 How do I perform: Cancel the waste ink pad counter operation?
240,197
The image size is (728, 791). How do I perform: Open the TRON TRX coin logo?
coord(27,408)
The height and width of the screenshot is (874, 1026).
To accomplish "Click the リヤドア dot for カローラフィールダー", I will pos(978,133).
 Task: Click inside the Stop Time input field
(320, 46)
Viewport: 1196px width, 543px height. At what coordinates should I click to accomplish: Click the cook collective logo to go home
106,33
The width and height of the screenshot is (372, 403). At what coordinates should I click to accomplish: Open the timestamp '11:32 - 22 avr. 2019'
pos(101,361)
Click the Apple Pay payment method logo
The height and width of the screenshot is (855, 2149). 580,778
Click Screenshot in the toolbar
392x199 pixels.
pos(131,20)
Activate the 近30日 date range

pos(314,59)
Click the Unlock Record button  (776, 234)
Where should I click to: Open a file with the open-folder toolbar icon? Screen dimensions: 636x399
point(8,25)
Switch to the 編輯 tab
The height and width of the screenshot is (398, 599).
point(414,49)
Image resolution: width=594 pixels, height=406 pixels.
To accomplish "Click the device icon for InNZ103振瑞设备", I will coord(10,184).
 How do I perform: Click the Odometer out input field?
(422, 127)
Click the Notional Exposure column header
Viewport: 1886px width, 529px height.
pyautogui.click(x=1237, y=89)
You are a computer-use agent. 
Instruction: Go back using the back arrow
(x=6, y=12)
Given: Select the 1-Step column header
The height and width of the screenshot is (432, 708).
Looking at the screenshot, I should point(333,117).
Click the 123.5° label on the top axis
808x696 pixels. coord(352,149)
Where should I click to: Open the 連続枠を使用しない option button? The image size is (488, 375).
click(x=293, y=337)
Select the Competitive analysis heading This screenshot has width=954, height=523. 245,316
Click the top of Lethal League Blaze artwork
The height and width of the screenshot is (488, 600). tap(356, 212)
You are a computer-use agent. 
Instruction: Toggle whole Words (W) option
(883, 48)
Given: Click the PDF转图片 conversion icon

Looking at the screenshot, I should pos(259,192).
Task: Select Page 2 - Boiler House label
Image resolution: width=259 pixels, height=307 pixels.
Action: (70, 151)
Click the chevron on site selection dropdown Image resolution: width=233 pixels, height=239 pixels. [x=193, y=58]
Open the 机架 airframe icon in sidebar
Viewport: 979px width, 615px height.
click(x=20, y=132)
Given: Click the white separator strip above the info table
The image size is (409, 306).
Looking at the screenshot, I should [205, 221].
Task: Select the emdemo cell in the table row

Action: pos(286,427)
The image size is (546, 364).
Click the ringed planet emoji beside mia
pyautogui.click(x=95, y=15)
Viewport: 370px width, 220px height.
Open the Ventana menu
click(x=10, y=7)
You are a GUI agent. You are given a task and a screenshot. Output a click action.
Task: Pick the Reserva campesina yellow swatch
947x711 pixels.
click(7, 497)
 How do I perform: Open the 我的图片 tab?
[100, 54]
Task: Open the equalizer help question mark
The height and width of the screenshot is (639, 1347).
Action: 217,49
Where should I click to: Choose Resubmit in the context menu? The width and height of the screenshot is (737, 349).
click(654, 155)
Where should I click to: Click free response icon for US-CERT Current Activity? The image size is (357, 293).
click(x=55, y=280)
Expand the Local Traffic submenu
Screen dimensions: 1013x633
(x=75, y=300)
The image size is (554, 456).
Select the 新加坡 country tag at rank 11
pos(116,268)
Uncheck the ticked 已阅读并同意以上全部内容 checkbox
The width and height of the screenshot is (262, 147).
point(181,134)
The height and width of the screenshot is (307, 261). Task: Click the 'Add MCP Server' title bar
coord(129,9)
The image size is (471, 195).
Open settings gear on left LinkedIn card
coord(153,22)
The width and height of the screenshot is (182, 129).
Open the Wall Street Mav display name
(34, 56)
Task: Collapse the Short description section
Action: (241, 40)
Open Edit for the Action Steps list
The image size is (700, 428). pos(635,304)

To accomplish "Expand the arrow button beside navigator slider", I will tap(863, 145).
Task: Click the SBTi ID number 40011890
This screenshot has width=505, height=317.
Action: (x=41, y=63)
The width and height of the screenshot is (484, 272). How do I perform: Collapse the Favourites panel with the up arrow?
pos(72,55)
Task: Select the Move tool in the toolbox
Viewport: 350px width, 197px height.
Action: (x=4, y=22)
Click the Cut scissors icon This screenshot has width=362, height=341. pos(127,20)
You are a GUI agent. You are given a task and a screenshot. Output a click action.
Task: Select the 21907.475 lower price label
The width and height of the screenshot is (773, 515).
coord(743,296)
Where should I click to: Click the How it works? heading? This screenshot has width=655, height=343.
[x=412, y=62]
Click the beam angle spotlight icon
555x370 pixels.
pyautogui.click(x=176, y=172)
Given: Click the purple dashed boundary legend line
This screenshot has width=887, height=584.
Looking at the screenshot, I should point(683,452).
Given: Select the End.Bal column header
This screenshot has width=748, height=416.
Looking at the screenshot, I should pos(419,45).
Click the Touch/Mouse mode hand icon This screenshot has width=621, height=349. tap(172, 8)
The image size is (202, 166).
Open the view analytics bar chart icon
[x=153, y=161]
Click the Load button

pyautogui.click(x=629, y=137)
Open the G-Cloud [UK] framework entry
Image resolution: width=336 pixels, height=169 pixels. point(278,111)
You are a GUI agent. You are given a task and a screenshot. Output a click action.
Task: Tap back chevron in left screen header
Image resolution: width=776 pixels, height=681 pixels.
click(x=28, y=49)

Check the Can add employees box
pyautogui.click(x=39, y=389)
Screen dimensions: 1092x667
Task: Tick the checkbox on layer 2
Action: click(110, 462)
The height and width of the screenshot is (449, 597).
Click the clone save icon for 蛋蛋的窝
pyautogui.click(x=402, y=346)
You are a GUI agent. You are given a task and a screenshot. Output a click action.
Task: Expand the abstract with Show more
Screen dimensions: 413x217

---

Exercise description:
When a line of the records includes "chevron", that line belongs in the answer.

Response to the exercise:
Click the chevron on site selection dropdown Image resolution: width=233 pixels, height=239 pixels. [x=193, y=58]
Task: Tap back chevron in left screen header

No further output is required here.